Composable graph tooling for analysis, construction, and refinement
Project description
GraphForge
Composable graph tooling for analysis, construction, and refinement
A lightweight, embedded, openCypher-compatible graph engine for research and investigative workflows
Table of Contents
- Why GraphForge?
- Installation
- Quick Start
- Cypher Features
- Datasets
- Transactions
- Architecture
- Development
- Roadmap
- License
Why GraphForge?
Modern data science and ML workflows increasingly produce graph-shaped data — entity relationships extracted by LLMs, citation networks, dependency graphs, social connections, knowledge bases. Working with this data shouldn't require running a database server. GraphForge brings the full expressiveness of the openCypher query language to the Python notebook and script environment: zero configuration, single-file persistence, and first-class Python integration.

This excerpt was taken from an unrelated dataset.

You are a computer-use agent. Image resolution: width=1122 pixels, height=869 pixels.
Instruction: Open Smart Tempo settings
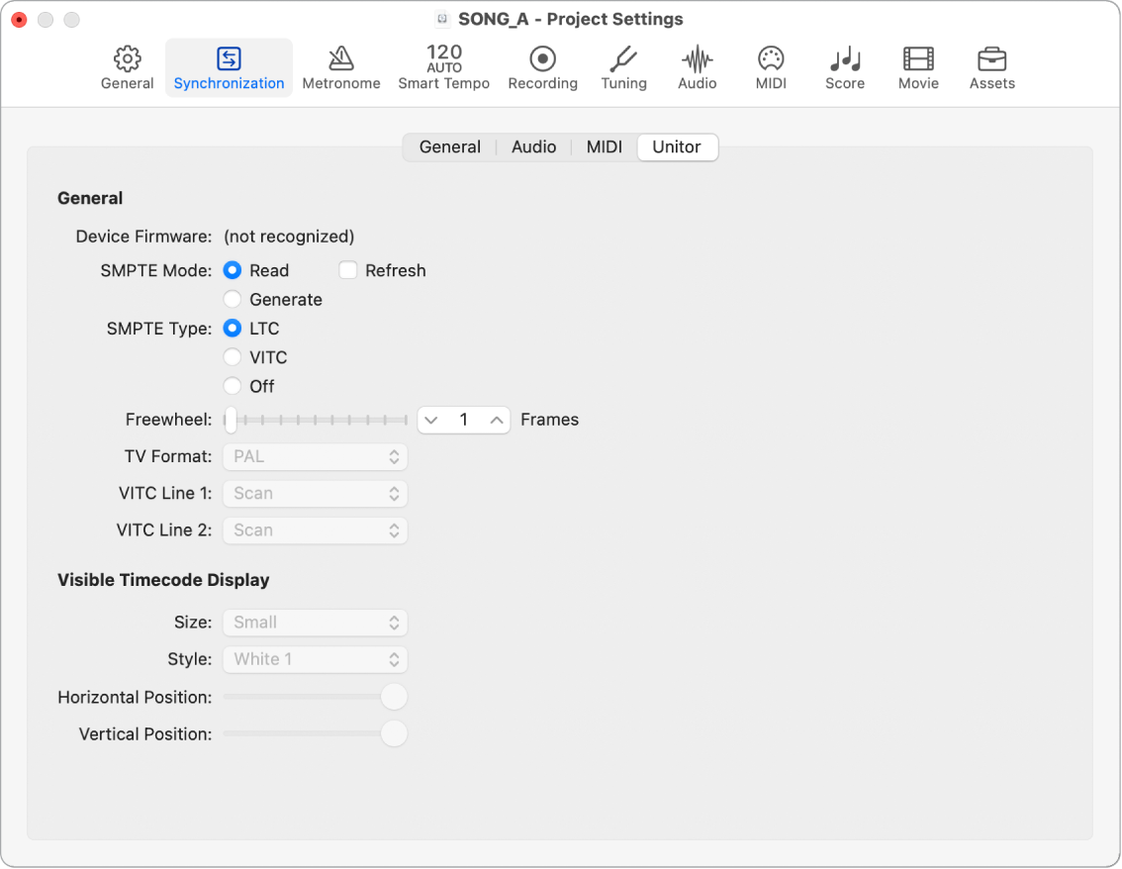[x=444, y=65]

| NetworkX | GraphForge | Neo4j / Memgraph | |
|---|---|---|---|
| Setup | pip install |
pip install |
Run a server |
| Query language | Python API | Full openCypher | Full Cypher |
| Persistence | Manual | SQLite (automatic) | Native |
| Notebook-friendly | ✓ | ✓ | Requires connection |
| Graph size | Millions | < 10M nodes | Billions |
| TCK compliance | N/A | 100% (3,885/3,885) | ~100% |
Use GraphForge for: knowledge graphs, citation networks, research workflows, LLM output storage, social network analysis in notebooks.
Use a production database for: high throughput, multi-user access, graphs > 10M nodes.
We are not building a database for applications. We are building a graph execution environment for thinking.
v0.3.8 — Full TCK Compliance
As of v0.3.8, GraphForge passes all 3,885 openCypher TCK scenarios with zero failures and zero expected failures. This is the first embedded Python graph database to achieve complete openCypher TCK compliance.
Installation
pip install graphforge
# or
uv add graphforge
Requirements: Python 3.10–3.14
Core dependencies: pydantic>=2.6, lark>=1.1, msgpack>=1.0
Quick Start
In-memory graph
from graphforge import GraphForge
db = GraphForge()
# Create nodes and relationships
db.execute("""
CREATE (alice:Person {name: 'Alice', age: 30})
CREATE (bob:Person {name: 'Bob', age: 25})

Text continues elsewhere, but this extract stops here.